Masyarakat kalangan bawah yang saat ini jumlahnya paling banyak, karena desakan ekonomi, mereka berupaya mengangkat taraf hidup bagi dirinya dengan segala cara. Ada yang melakukan dengan cara halal seperti bekerja sebagai buruh atau pekerja dan ada pula yang berdagang dengan modal pas-pasan. Tapi ada juga yang berupaya dengan cara instan yang menjerumuskan kepada kemaksiatan, seperti mencari pinjaman ke rentenir (sehingga banyak yang terbelit utang riba), bermain judol (judi online), bahkan banyak yang tega melakukan kejahatan agar bisa menikmati harta haram seperti mencuri, menipu, menjambret, klitih bahkan merampok. 

Apa yang dilakukan oleh masyarakat "akar rumput" ini sepertinya akibat mereka mencontoh kejahatan yang dilakukan oleh kalangan atas termasuk oknum-oknum yang ada di dalam lingkaran kekuasaan saat ini. Bagaimana tidak? Banyak sekali oknum pejabat yang bukannya bekerja untuk menyejahterakan rakyatnya, malah sibuk memperkaya diri sendiri dan keluarganya.
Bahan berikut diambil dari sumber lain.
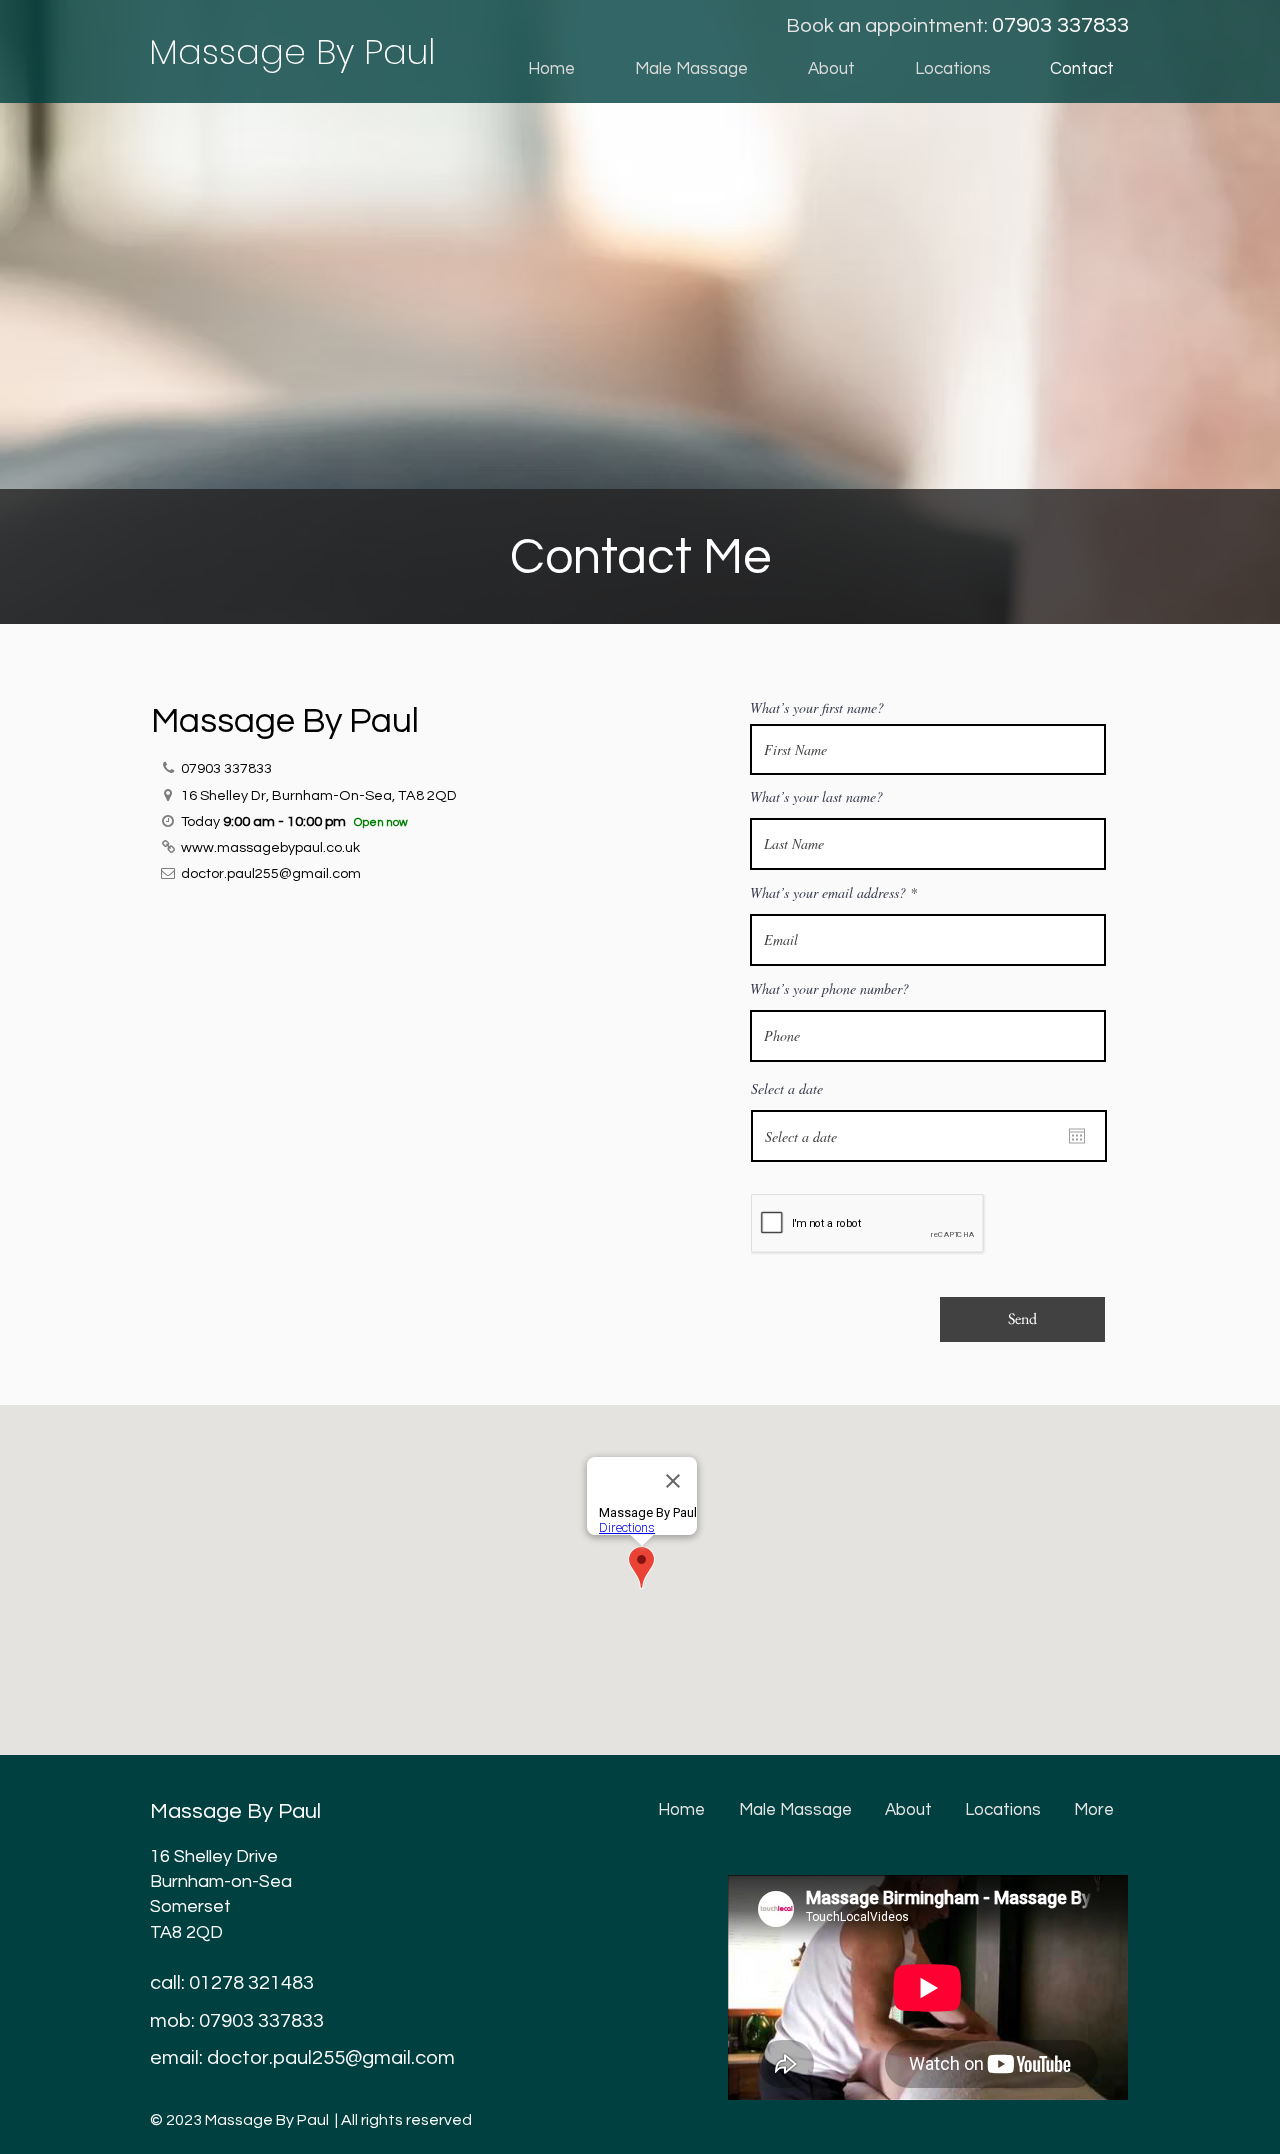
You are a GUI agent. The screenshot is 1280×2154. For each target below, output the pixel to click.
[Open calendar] (1077, 1136)
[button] (938, 69)
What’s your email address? (828, 893)
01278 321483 (251, 1983)
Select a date (787, 1089)
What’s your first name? (817, 708)
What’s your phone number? (829, 989)
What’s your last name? (816, 797)
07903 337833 (261, 2021)
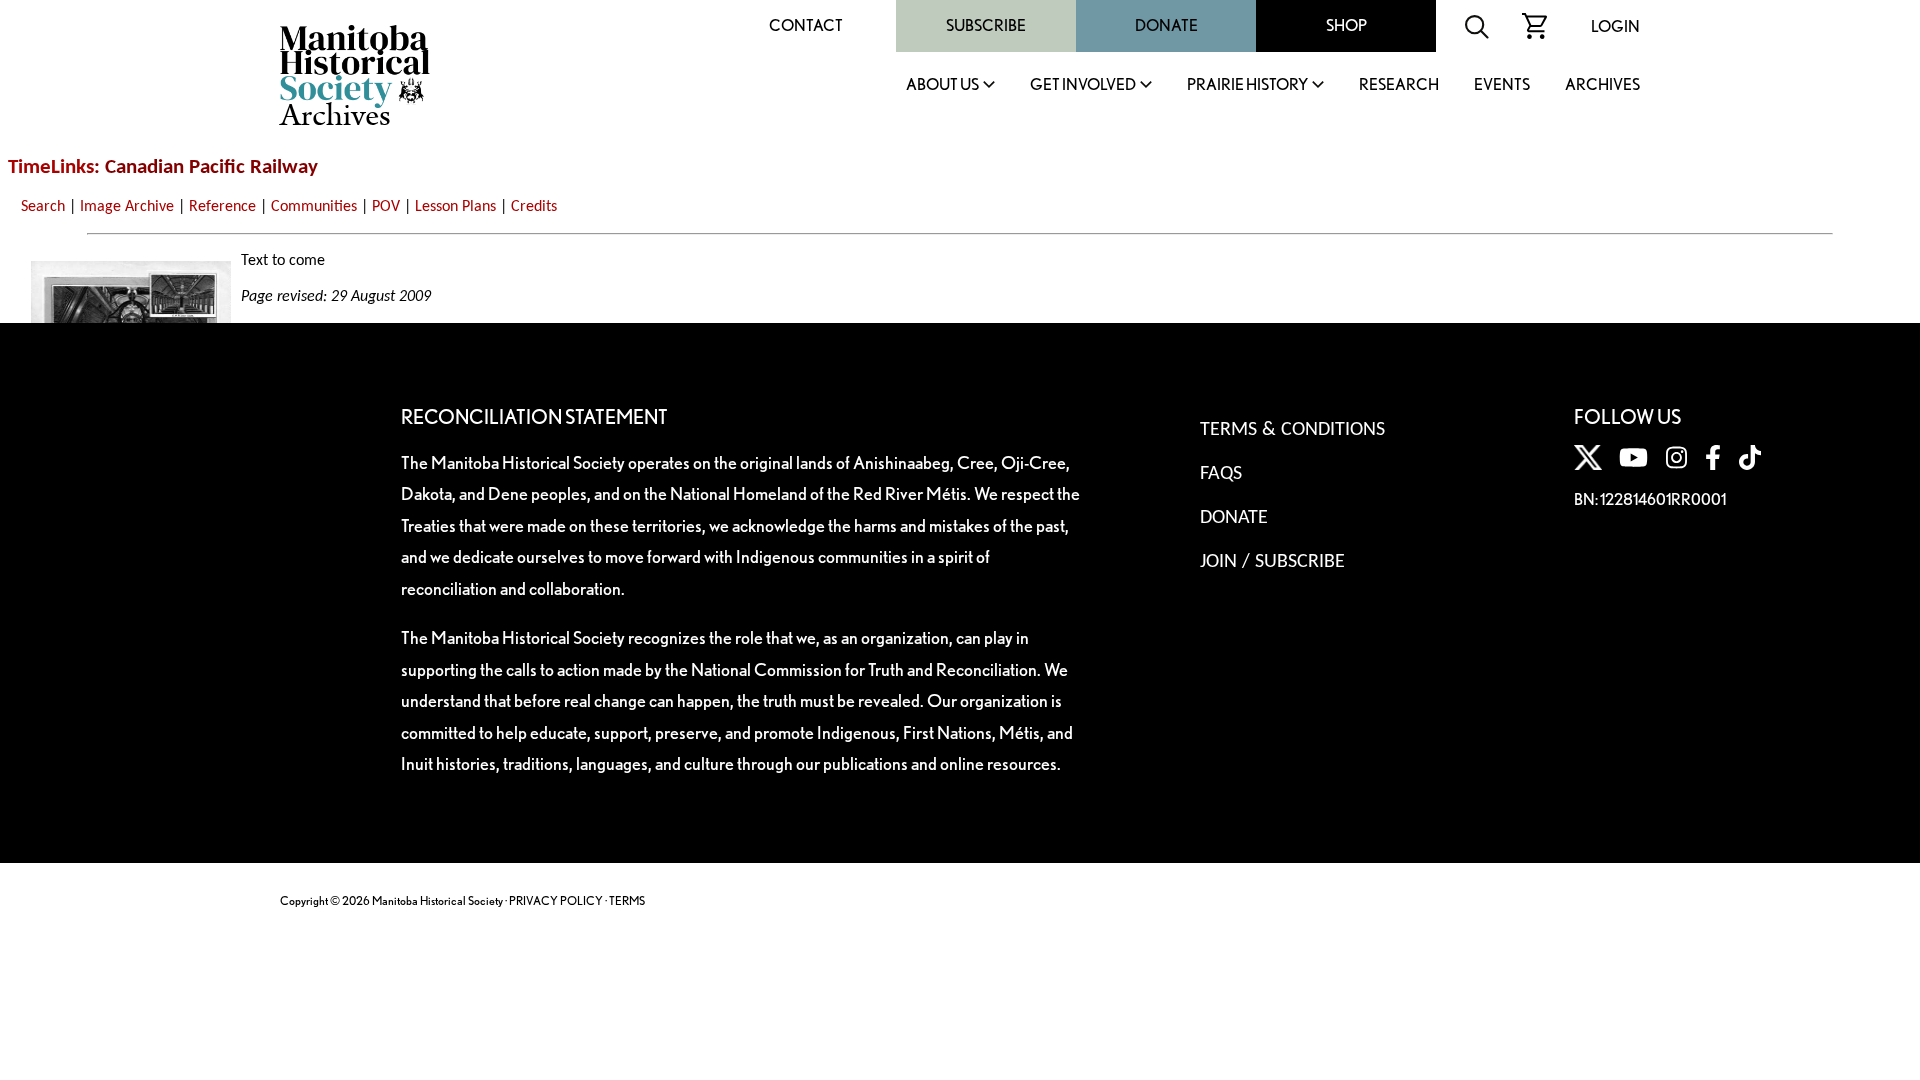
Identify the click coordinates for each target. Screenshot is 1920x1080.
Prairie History (1247, 85)
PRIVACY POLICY (556, 900)
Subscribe (986, 25)
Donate (1166, 25)
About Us (942, 85)
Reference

Tanpa malu-malu, dengan rakusnya mereka memamerkan harta yang sebagian besar adalah pendapatan mereka dari "keringat rakyat"nya karena berasal dari pungutan pajak yang saat ini makin menggila besarannya, seperti  penyampaian dari Kementerian Dalam Negeri yang menyatakan ada 104 daerah yang menaikkan Pajak Bumi dan Bangunan (PBB) pada tahun ini dan 20 diantaranya menaikkan pajak lebih dari 100 persen (tempo.co, 20/8/2025). 
Bahkan Pemerintah Daerah Kabupaten Jombang menaikkan PBB-nya dengan jumlah fantastis, di mana ada penduduk yang mengeluh dikenai kenaikan pajak hingga 1.202 persen (detik.com, 14/8/2025).

Penguasa negeri ini tidak hanya menarik Pajak Bumi dan Bangunan saja kepada rakyatnya, tapi mereka juga dikenal pajak-pajak yang lain seperti Pajak Penghasilan (PPh), Pajak Pertambahan Nilai (PPN), Pajak Kendaraan Bermotor (PKB) dan masih banyak lagi (dikutip dari laman Direktorat Jenderal Pajak).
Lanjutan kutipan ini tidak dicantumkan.